» Task objective
Your answer is every line of the material below in which the string "gear" occurs.

» Given records

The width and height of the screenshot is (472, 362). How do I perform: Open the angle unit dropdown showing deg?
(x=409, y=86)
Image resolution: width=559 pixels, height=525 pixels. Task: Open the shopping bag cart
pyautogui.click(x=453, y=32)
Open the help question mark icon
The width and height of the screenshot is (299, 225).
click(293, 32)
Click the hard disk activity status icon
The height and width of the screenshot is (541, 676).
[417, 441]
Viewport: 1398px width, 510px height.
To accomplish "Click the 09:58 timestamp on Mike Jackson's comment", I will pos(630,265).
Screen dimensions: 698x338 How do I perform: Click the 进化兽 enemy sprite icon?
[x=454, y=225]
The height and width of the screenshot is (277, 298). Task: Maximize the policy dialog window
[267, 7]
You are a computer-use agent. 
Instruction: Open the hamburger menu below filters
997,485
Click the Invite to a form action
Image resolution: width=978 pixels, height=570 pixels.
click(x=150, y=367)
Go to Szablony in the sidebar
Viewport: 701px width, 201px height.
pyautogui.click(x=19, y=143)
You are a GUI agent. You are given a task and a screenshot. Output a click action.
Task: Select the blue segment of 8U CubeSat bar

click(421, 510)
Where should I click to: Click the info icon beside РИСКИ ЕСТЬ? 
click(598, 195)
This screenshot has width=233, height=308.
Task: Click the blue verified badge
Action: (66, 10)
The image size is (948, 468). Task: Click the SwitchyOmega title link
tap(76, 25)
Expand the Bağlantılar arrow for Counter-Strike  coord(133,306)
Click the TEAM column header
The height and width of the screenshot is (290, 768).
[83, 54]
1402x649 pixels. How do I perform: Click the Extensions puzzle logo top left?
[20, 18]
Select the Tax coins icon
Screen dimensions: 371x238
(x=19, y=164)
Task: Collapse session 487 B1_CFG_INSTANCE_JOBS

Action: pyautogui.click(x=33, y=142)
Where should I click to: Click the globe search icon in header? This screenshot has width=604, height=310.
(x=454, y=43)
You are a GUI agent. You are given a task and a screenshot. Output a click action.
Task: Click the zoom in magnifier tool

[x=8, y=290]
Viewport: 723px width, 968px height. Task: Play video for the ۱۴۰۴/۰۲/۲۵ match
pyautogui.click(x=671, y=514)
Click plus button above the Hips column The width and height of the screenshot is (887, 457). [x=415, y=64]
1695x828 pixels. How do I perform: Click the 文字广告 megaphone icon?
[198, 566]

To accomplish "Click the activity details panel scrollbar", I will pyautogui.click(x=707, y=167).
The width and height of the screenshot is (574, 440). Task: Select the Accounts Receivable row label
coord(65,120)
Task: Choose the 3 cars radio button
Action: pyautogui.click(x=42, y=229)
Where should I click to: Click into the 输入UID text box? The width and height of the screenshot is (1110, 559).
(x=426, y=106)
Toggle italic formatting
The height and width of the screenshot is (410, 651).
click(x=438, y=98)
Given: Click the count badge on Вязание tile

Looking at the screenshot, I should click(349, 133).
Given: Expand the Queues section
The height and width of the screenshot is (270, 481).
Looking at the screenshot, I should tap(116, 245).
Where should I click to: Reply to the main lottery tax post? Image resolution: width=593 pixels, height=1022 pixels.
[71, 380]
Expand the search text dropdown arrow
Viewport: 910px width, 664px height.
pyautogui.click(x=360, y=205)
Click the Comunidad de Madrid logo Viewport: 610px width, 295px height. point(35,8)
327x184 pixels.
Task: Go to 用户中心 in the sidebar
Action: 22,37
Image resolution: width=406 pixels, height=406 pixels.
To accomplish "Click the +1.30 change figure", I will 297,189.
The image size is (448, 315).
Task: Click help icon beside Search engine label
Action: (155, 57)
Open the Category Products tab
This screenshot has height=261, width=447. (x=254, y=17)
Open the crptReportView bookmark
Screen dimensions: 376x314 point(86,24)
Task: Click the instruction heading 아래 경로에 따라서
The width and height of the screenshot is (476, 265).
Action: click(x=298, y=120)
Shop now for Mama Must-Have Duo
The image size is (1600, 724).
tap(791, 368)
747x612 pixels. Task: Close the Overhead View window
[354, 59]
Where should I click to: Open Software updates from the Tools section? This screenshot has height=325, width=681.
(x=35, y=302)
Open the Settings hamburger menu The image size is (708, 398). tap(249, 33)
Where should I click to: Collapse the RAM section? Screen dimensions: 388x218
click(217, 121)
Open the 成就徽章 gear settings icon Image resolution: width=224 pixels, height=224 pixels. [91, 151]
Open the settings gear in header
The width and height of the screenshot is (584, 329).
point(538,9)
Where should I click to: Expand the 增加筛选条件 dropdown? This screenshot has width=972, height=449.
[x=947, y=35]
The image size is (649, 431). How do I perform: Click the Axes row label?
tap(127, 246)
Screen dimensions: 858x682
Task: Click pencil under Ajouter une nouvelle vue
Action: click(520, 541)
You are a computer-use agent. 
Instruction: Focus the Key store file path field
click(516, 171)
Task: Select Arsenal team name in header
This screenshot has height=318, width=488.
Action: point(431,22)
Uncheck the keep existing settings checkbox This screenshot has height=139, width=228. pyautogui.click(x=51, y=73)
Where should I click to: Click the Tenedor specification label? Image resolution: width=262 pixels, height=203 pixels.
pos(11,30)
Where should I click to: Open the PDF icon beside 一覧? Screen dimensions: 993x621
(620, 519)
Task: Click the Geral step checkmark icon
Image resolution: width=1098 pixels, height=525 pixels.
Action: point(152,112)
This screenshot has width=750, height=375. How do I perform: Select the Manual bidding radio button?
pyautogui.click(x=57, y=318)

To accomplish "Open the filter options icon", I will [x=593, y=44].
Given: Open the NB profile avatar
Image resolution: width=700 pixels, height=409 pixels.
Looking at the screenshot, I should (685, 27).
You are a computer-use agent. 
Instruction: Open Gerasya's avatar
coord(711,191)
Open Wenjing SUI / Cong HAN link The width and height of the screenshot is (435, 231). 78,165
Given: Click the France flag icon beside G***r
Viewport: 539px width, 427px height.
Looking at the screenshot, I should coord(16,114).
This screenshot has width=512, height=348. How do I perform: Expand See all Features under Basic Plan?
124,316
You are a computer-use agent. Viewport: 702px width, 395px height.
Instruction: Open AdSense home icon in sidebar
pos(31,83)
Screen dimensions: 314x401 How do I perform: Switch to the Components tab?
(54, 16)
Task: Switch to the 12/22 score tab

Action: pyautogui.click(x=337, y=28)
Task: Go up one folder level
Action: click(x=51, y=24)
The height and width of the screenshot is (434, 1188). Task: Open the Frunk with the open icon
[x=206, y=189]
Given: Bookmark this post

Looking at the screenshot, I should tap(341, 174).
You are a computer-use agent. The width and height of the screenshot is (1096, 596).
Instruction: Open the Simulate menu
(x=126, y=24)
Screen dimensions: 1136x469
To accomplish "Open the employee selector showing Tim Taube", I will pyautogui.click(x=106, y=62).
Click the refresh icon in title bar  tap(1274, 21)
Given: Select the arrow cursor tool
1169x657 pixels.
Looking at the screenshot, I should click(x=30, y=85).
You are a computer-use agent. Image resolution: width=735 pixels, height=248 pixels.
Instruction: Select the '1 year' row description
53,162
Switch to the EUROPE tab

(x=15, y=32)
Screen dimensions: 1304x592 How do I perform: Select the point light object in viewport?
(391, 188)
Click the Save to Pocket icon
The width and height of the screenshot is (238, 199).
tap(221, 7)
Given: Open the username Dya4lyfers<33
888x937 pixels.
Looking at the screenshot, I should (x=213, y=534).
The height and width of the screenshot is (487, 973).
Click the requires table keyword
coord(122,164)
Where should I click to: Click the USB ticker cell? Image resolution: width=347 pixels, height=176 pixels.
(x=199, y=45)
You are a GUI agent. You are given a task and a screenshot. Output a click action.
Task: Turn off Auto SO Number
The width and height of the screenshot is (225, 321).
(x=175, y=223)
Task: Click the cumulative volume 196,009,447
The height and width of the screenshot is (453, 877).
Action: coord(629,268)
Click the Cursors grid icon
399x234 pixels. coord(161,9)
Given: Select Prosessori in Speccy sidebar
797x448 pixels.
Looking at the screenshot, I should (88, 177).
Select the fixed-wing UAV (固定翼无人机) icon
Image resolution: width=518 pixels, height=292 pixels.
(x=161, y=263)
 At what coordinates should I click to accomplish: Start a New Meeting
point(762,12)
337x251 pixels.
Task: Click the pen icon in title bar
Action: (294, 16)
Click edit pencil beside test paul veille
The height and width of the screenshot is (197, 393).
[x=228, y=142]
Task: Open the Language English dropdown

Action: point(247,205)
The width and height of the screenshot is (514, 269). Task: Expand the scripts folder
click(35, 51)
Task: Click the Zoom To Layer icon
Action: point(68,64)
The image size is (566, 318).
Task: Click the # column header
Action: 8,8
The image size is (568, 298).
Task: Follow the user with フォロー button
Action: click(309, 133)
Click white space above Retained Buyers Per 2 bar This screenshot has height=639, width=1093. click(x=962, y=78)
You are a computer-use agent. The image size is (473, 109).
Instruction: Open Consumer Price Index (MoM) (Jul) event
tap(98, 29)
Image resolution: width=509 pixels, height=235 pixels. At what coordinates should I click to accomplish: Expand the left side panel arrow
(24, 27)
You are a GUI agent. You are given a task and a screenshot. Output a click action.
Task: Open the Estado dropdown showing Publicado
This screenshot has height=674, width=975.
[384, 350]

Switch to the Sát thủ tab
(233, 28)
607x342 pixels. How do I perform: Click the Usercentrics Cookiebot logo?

» Solution to this task
Open the 成就徽章 gear settings icon Image resolution: width=224 pixels, height=224 pixels. [91, 151]
Open the settings gear in header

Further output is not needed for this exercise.